# TASK DIRECTIONS
Scan the entries for lines containing the string "checkbox". Reply with how many there are, and nothing else.

# TASK INPUTS
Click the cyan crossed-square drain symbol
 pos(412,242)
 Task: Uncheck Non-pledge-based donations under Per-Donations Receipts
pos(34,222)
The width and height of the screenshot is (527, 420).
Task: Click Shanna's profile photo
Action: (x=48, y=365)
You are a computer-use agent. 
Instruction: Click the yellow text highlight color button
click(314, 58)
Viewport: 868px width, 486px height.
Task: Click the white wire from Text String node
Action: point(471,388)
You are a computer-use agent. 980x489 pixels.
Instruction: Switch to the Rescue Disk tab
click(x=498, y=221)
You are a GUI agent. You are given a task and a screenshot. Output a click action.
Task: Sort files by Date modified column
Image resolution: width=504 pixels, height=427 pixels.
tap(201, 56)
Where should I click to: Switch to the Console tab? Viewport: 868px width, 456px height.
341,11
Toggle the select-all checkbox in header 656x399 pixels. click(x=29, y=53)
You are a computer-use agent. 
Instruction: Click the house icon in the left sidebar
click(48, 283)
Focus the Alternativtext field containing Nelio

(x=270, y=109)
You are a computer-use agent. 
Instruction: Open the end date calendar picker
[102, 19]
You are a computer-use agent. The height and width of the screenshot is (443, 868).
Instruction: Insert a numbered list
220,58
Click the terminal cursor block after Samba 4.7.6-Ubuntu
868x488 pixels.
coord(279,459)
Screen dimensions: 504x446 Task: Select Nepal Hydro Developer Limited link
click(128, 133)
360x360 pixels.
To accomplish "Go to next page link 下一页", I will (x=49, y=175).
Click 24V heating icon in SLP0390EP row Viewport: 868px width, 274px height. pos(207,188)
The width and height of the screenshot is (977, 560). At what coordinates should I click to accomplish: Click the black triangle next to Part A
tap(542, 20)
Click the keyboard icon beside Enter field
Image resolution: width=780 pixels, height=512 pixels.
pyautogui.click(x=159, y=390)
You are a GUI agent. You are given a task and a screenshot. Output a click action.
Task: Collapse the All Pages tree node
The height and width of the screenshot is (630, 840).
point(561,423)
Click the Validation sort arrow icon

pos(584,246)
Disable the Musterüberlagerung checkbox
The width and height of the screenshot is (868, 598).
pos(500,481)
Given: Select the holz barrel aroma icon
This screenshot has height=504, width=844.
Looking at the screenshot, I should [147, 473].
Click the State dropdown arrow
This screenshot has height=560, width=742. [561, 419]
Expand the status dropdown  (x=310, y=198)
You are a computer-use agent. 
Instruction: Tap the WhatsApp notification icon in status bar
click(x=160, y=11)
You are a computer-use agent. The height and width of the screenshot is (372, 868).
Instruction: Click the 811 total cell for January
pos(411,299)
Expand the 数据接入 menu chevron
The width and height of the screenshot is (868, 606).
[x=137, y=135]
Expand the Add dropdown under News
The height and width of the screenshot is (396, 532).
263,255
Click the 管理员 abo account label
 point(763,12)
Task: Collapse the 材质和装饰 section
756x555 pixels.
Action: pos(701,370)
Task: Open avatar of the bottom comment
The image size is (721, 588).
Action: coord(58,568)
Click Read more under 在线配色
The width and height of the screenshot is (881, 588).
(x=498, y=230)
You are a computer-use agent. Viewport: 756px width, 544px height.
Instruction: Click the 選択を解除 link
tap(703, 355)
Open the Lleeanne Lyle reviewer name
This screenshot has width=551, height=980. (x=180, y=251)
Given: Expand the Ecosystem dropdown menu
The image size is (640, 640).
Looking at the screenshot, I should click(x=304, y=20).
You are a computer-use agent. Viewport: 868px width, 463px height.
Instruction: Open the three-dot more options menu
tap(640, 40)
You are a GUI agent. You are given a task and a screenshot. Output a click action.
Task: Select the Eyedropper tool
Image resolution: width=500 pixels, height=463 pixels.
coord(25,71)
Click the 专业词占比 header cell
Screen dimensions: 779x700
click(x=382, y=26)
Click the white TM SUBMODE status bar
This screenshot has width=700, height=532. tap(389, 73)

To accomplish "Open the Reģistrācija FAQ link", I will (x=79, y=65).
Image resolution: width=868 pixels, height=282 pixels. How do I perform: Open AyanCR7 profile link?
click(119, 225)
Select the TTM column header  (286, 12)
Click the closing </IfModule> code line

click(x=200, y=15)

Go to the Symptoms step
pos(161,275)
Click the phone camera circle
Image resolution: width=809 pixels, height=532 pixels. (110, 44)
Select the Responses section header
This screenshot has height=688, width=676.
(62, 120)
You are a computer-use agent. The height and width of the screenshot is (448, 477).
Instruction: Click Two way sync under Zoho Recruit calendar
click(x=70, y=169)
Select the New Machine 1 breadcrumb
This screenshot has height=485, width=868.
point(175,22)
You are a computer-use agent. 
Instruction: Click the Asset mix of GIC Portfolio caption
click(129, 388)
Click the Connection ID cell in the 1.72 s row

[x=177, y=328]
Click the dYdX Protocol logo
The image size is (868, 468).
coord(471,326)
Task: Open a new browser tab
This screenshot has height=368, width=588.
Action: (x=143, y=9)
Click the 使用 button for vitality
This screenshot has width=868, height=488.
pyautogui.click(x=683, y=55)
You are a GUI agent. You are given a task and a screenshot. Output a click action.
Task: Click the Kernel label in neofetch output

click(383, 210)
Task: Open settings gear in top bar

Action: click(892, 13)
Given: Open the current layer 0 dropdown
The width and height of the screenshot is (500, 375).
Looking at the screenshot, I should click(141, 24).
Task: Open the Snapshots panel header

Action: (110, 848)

# WRITTEN REPLY
2